22 juillet 1914 – Paris – Hugo Mezzani

« Vas-y, Hugo ! »

Les cris des cheminots résonnent dans le hangar où, au milieu des rails, planches et outils entreposés, la foule des ouvriers du rail a formé un cercle autour des deux combattants torse nu qui s’observent depuis l’abri de leur garde.

D’un côté, il y a Louis, le conducteur de locomotive, de très mauvaise foi, qui a prétendu à son entrée en gare de l’Est que son retard était dû à la fainéantise des cheminots. De l’autre, il y a Hugo, cheminot de son état, que ses camarades sont venus chercher pour défendre leur honneur. Équipés des gants de boxe en cuir déchiré qui traînent dans l’un des hangars de matériel depuis on ne sait plus combien de temps, ils sont convenus de régler la question au cours d’un combat en règle.

« Méfie-toi, le Rital, j’ai gagné des compétitions de savate ! » provoque le conducteur toulousain tout en se courbant, prêt à bondir.

« Viens donc essayer de m’en mettre une ! » lui répond Hugo de son léger accent italien.

Ils tournent, s’observent, se toisent et les encouragements des cheminots à leur champion se font de plus en plus enthousiastes. Finalement, c’est Louis le Toulousain qui, le premier, se jette en avant et envoie une série de coups rapides et précis à son adversaire qui les pare comme il le peut. Il n’a même pas le temps de contre-attaquer que le Toulousain a déjà reculé pour se mettre à l’abri.

« Allez Hugo, bon Dieu, colle-lui un pain ! »

Hugo essaie de trouver une faille dans la garde de son adversaire, mais celui-ci la tient bien en position et réagit à la perfection à chacun de ses mouvements. Une nouvelle fois, Louis bondit et décoche une série de coups dont certains sont si vifs qu’ils passent la garde de Hugo et viennent lui marteler le ventre et les côtes. Hugo esquive en soufflant et les quelques gestes qu’il esquisse pour se défendre finissent dans le vide.

« Hugo, reprends-toi, merde ! » râle un cheminot derrière lui en le poussant vers son adversaire.

L’Italien ne se laisse pas faire, conserve sa distance, puis tâte brièvement ses côtes de son poing ganté. Il n’en faut pas plus pour que, voyant sa garde abaissée, le Toulousain remonte aussitôt à l’assaut.

À la grande surprise de ce dernier, le poing de Hugo jaillit soudain avec une vitesse et une force surprenantes pour venir s’écraser sur son nez. Sous l’impact, le conducteur de locomotive est projeté au sol dans une traînée de salive et de sang, tandis qu’il sombre aussitôt dans l’inconscience.

Il y a un bref silence chez les spectateurs lorsque le corps du Toulousain touche le sol et, enfin, un tonnerre d’applaudissements et d’acclamations pour Hugo, qui essuie la sueur dans ses cheveux aussi bouclés que sa moustache. Tout s’arrête au cri de l’homme qui faisait le guet à la porte du hangar :

« Alerte ! Voilà le chef ! »

Aussitôt, tout le monde se disperse en tous sens, fuyant par les portes secondaires du hangar, alors que Hugo reste seul au-dessus du corps inerte du conducteur, les mains coincées dans les gants de boxe qu’il ne peut délacer seul. La haute silhouette du chef d’équipe apparaît à la porte du hangar.

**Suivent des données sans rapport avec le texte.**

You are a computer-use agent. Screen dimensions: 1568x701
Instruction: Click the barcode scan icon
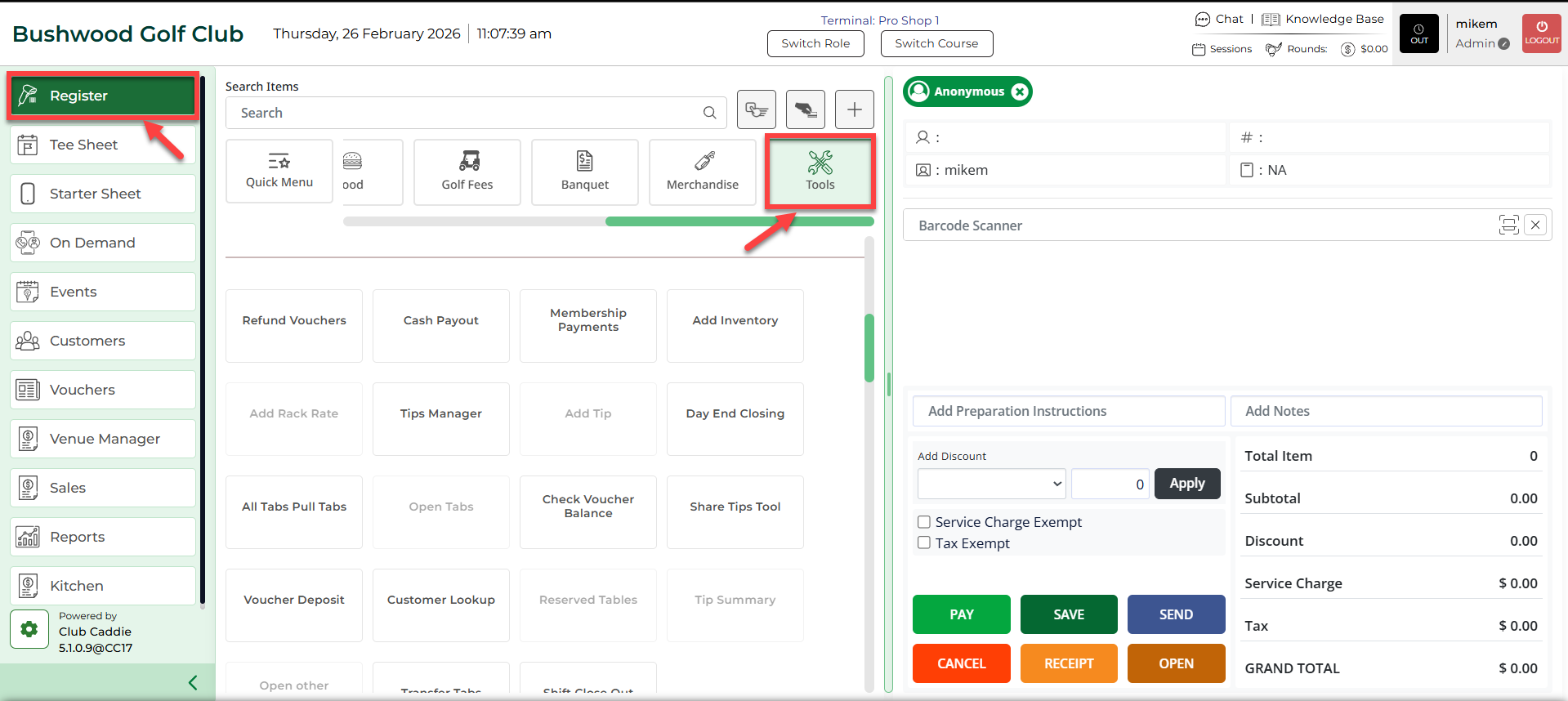click(1508, 225)
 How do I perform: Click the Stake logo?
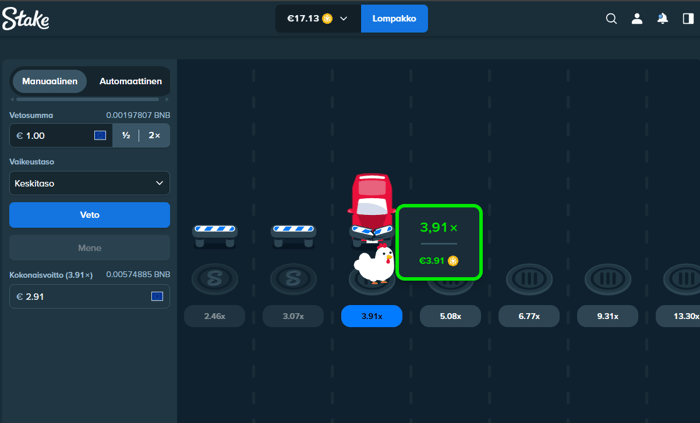[25, 19]
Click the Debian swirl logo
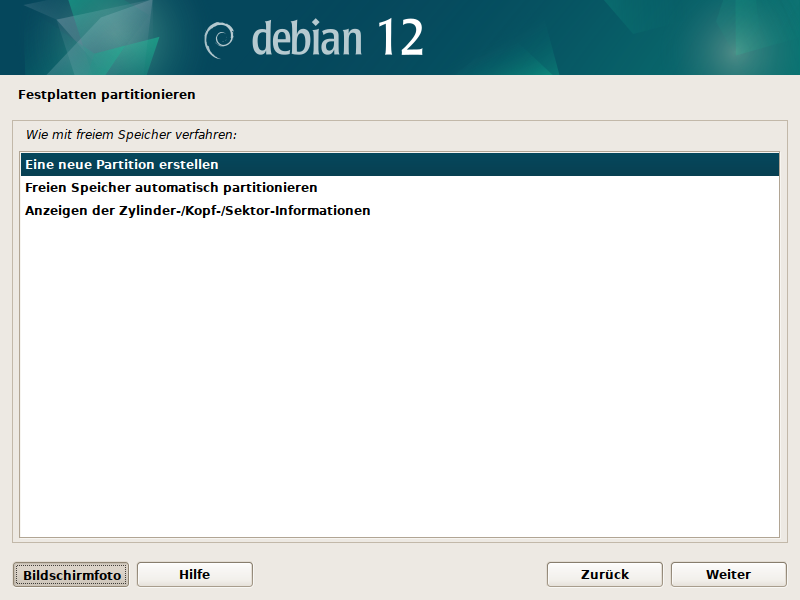Viewport: 800px width, 600px height. pyautogui.click(x=219, y=39)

« Mais qu’est-ce que c’est que ce… », il aperçoit Hugo et s’en approche en traînant sa jambe boiteuse.

« Mezzani, je peux savoir ce qu’il se passe ici ? Qui est ce type par terre ? demande-t-il en colère.
— C’est que… c’est le conducteur de locomotive qui a insulté les cheminots, chef », bredouille-t-il, terrorisé à l’idée de perdre son travail.

Le chef soupire en prenant à Mezzani les gants que ce dernier portait à sa bouche dans l’espoir de tirer sur les lacets. Il regarde Hugo droit dans les yeux.

« Et alors ? demande-t-il d’une voix tout aussi autoritaire mais plus calme malgré tout.
— Et alors, je l’ai allongé d’une seule droite, chef », dit Hugo qui n’a plus rien à perdre.

Le chef fixe Hugo encore un moment sans rien dire, puis se met à sourire :

« Depuis le temps que j’attendais qu’on lui casse la gueule à cet emmerdeur ! »

Et le chef d’équipe aide Hugo à délacer ses gants en riant fièrement.